Skullboys Presents: Mage


"Come one, come all! Come and see the most amazing tricks that you all shall witness!"

In a park, there is quite a large crowd that has gathered in front of a stage. All of them had heard news of a newbie magician, but despite that, he has performed tricks that are at the level of a pro magician.

"Tonight, this professional rookie will perform tricks that are possible, and impossible!" The audience started shouting the magician's name at this point. What's his name?

"Behold, the Amazing, the Fantastic, Magnificent Mage!" The stage then started to fill with smoke, and within a few seconds, it had dissipated and revealed a boy no more than 13 in a black suit, black cape, white gloves, a top hat, and a masquerade mask on his eyes. In front of him was quite a small table that had a bottle of water, a newspaper, and four glasses on top of it.

There was a lot of chatter in the audience "What? This trick? It's pretty damn old!" "Quiet, it's an improved version of it!" "Improved?" The young magician proceeded to roll up the newspaper into a funnel shape and poured the bottle of water into the newspaper, of course, after showing them it is water.

He then started to put the paper above a glass and poured milk in it, there were a few that were amazed, but not as much. However, when he went to the next glass, what came out was red wine. This is where people started to get really interested. He then went to the next glass and pour what seemed like a blue-liquid soda. The audience awed over this as he pour normal water into the next glass. The crowd was amazed.

With a puff of smoke, everything on the table disappeared and he placed his hat on it. He put his hand in there and out came…a pig? He tried again and this time a raccoon came out. Then a chicken. Then a hawk. Then a cow. He reached in it one last time and out came a rabbit in a top hat and bowtie.

With another puff of smoke, the animals, save for the rabbit, disappear. They were replaced with a giant rectangle box where you can fit a person. On the table were swords. He opened the box to reveal a short-haired blonde woman in a long red dress. He proceeded to place each one of them into the box. When the last sword was placed in he opened the box to reveal that it is empty. And from the side of the stage, the woman appeared.
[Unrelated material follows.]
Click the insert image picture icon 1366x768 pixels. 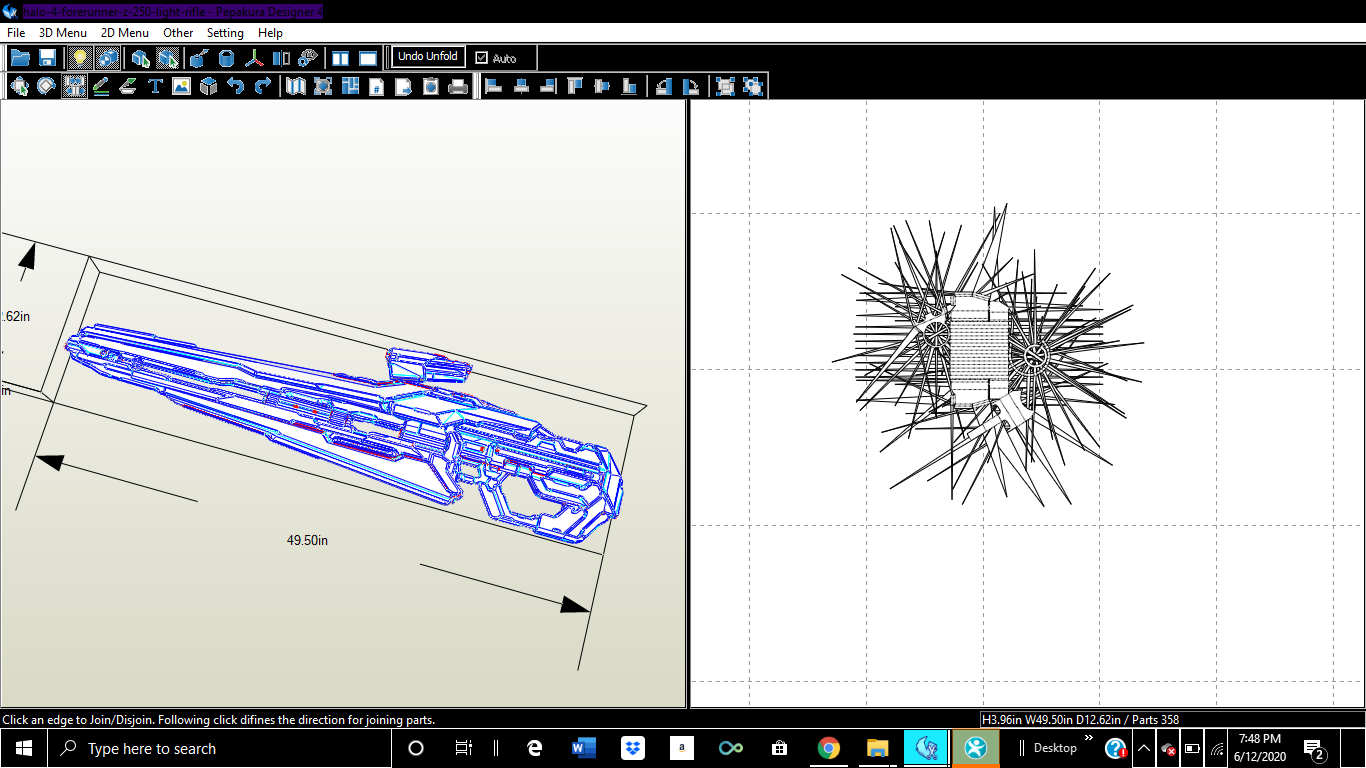pyautogui.click(x=181, y=86)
The show ended a few tricks later and donations to the magician were made. His hat was flying around where the donations were deposited. Little to the crowds knowledge, it was being carried by a tiny being who dressed like Mage, minus the fact it didn't have a body. The show ended and the crowd left. Backstage, the young boy and his assistants were counting the money.

"960, 970, 980. Wow, this is the biggest amount we've got so far." The tiny bodiless being was counting by ten. The woman is smoking and the rabbit was eating his carrot, while Mage is just sitting in front of a mirror.

"Well, we are getting progressively better, Bob." The woman stated after ditching the cigarette for a new one.

"She's right. Our stunts are awesome. Try getting involved once in a while." The rabbit said in a girl voice.

"Hey, you know that if the boss gives me a stunt, I'll scare people."

"Because you don't have a body?"

"…Low blow, Hop, low blow."

"What're you gonna do, Bobby?" Bob then flung at her head with full force "Hey, that hurts, you little prick!"

"You started it, fuzzy ears!"

"Neat freak!"

"Big foot!"

"My, my, you two are very annoying." The woman said after huffing another puff of smoke.

"SHUT UP, LADY!" They both yelled in unison.

"Why don't all three of you shut up?" The young magician yelled in a loud boyish British accent. All three of them apologized in unison "Hm, it's okay." He took of his top hat and mask to reveal a slick blonde hair and blue eyes. "We're leaving soon, so get ready, Bob, Hop, Lady."

"Got it."

"Sure thing, boss."

"Yes, sir."

"By the way, did you get any new information, Bob?"

The little being floated up towards Mage "Nope, nothing new or useful."

"I see." The boy closed his eyes, as he thought to himself. "Nothing that will help find the Skullgirl. Dammit, Marie, where are you?"